Dr Günter Jagschies, Senior Director R & D of GE Healthcare Life Sciences told Ms Dutton that to meet those needs, bioreactor output improved about 10-fold, so that optimised bioreactors today produce 3–4 grams per litre. “Currently installed capacity, combined with that being built, will yield a 120-ton capacity, which is six-fold more than is needed. Some new plants won’t be put into operation and others are probably cancelling their building projects,” he added.

Ms Dutton writes that several companies are now building smaller facilities to reduce capital outlay and are working with contract manufacturing organisations (CMOs) as needed. “But, for companies with excess capacity in existing facilities, the options are to use the space to produce other proteins in smaller scales, to use disposable set-ups, and to bring in other products if you can,” Dr Jagschies told her, recognising that production lines and bioreactors are not necessarily interchangeable.

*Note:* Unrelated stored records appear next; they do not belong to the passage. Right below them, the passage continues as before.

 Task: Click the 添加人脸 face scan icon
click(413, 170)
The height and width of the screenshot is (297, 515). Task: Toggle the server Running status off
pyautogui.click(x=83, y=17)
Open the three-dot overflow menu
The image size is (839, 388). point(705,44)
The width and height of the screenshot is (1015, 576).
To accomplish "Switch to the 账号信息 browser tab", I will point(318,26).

“The issue of stainless steel versus disposable equipment is irrelevant. Instead, flexibility is the issue. You have to have several separate production lines and lines at different scales to hold different organisms, and to work in parallel. At 1,000 to 2,000 liters you can do that with roll-in/roll-out capacity,” Dr Jagschies said.

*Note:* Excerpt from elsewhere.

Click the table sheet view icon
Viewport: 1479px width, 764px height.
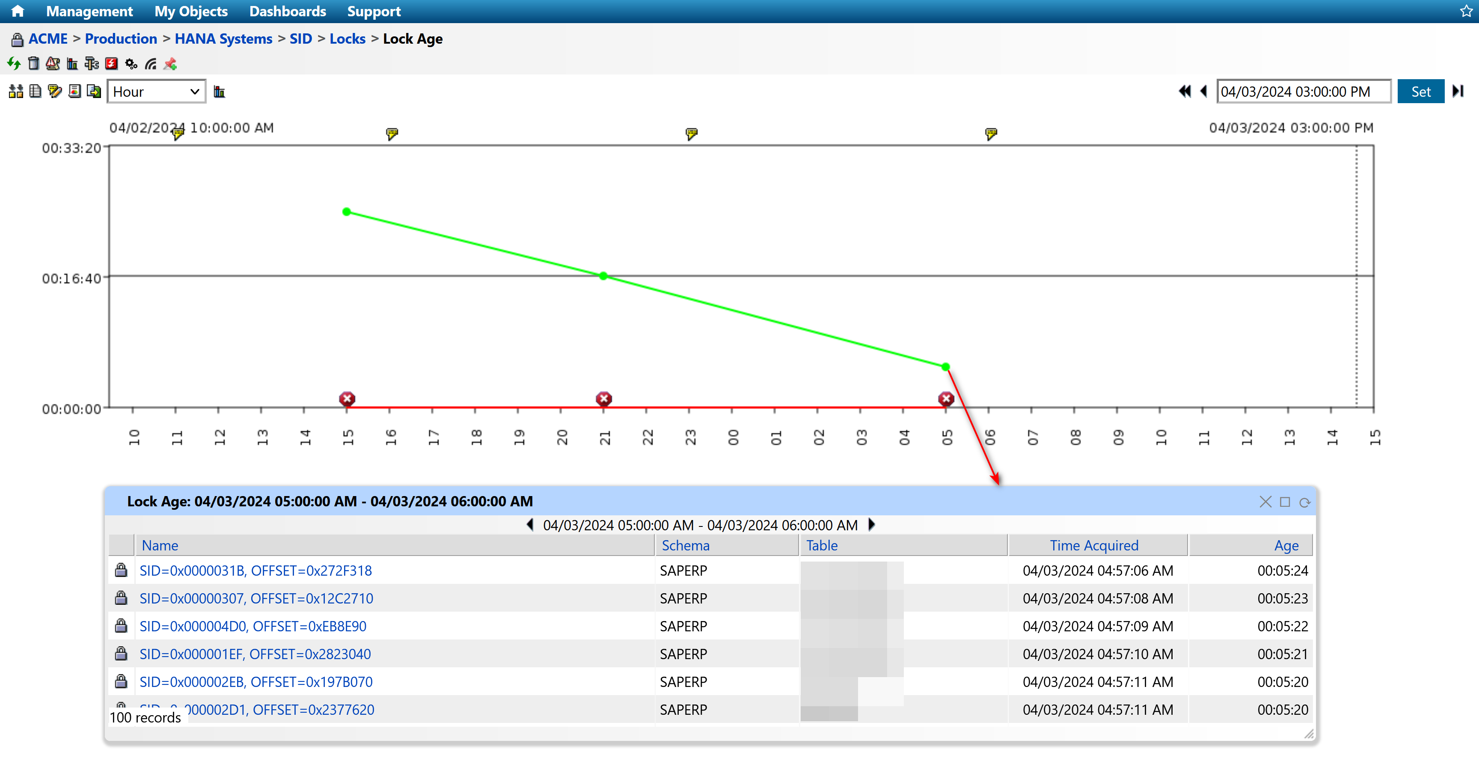coord(35,91)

He explained that bioreactor advances have created a bottleneck downstream, where purification steps are not providing higher capacities from new resins. “People take this into consideration,” Dr Jagschies continued. “They are always looking for increased productivity with newly developed downstream tools that can resolve capacity bottlenecks.”

Reference:

Gail Dutton. Trends in Monoclonal Antibody Production - With Capacity Issues Resolved, Firms Direct Attention to Quality, Timelines, and Cost. Genetic Engineering & Biotechnology News Vol. 30, No. 4. 2010 February 15.